Two teams of faculty scientists affiliated with the Johns Hopkins Whiting School of Engineering have been awarded research grants through the Cohen Translational Engineering Fund.
The fund was made possible by a generous commitment from Sherry and Neil Cohen ’83, founder and chairman of venture capital firm Emerald Development Managers. It serves as a catalyst for translating cutting-edge research into practice by providing faculty with critical early funding. The grant is designed to help researchers further develop and characterize their technology with a focus on commercial application. These activities often include conducting key experiments to de-risk the innovation, collecting data that will bolster patent applications, working with contract research organizations to accomplish discrete deliverables, building prototypes, and more.

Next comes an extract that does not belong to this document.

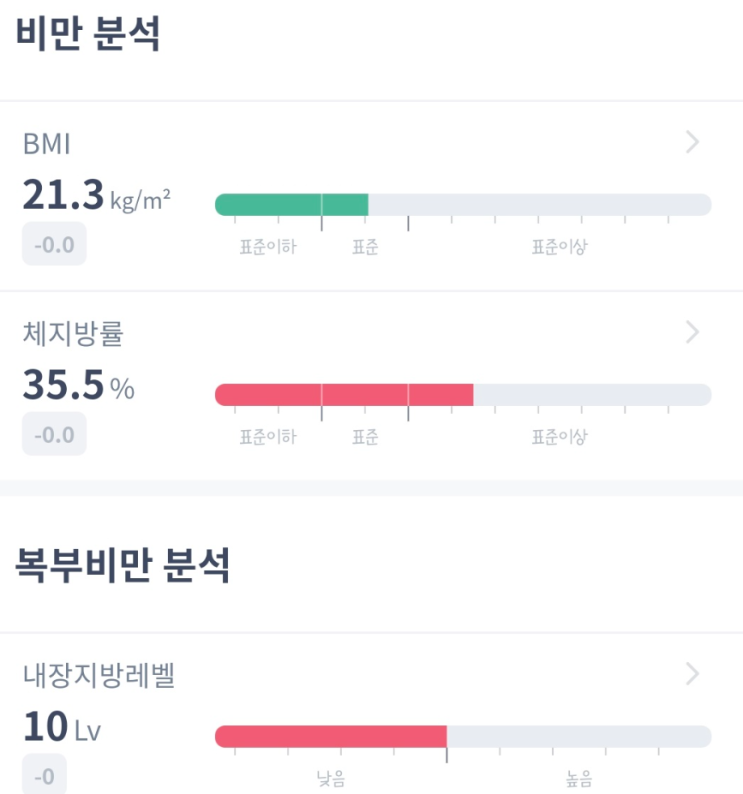Tap the -0 badge under 내장지방레벨
743x794 pixels.
point(44,776)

Grantees receive a maximum of $100,000 for a nine-month project. Since its inception a decade ago, the Cohen Fund has awarded more than $1.7 million to support 33 projects. Prior winning projects include a novel gene therapy that reprograms solid tumor cells via biodegradable polymers to trigger an anti-tumor immune response in the body, as well as a lens-free holographic device for imaging urine, which enables the early detection of urinary tract infections.

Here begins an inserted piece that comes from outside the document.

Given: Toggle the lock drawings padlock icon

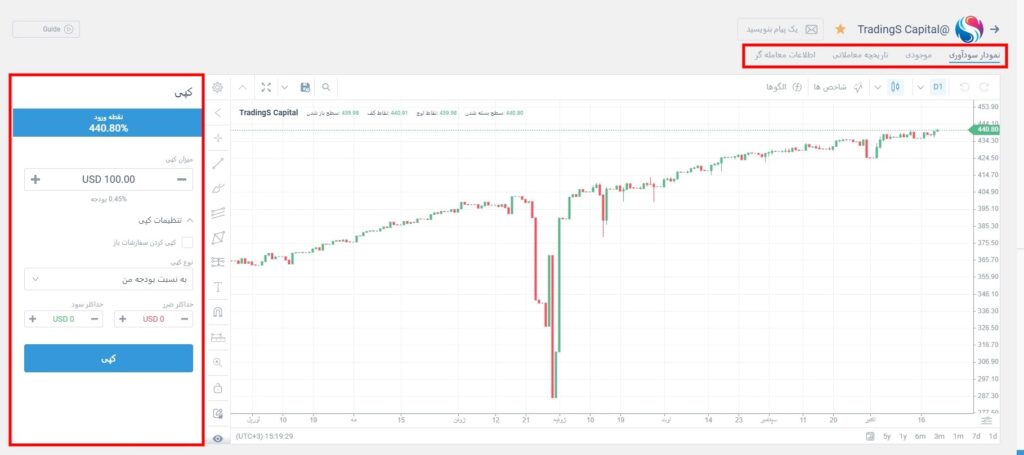Looking at the screenshot, I should pos(219,388).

A panel of experienced researchers, engineers, startup entrepreneurs, and business executives reviewed presentations from a highly competitive pool of selected faculty finalists. The 2025 grantees and their innovative projects are detailed below.
REVEAL: Real-time Evaluation and Verification of External Adversarial Links
Principal investigator:
Alex Marder, PhD
Assistant Professor of Computer Science
The pitch: Identification of the manufacturers of radios on cell towers based on received radio frequency transmissions to classify benign versus potentially malicious base stations to secure safe cellular communications infrastructure and protect secure communications.
Nation-state adversaries can eavesdrop on sensitive cellular communications around the world through the cellular radio infrastructure housed on LTE and 5G cellular towers, also known as base stations. To counter that, Marder and his team created a classifier technology that identifies the manufacturers of radios on nearby cell towers by analyzing received radio frequency transmissions. This capability helps distinguish between base stations made by benign vendors and potentially malicious base stations. Enabling secure identification offers a communications advantage to the U.S. Department of Defense and the State Department. Currently, military members and diplomats are advised against using cell phones for sensitive communications, unfortunately limiting access to the high-bandwidth and low-latency communications of cellular networks.
Marder envisions two products resulting from this technology, the first being an app that notifies the user of the base stations their phone is connected to and automatically reconfigures the phone to connect to a safe base station if a malicious base station is identified. The second product is a database of station observation and classification data, annotated with geolocations and vendors based on what the phone app observes. This database would allow for analysis of which overseas cell carriers use safe base station infrastructure in specific areas of interest.
The team plans to use the funding to transition the existing prototypes to production-ready software. This will include improving the user interface of the database, increasing the reliability of the phone application, and hardening the security of both products against potential attack.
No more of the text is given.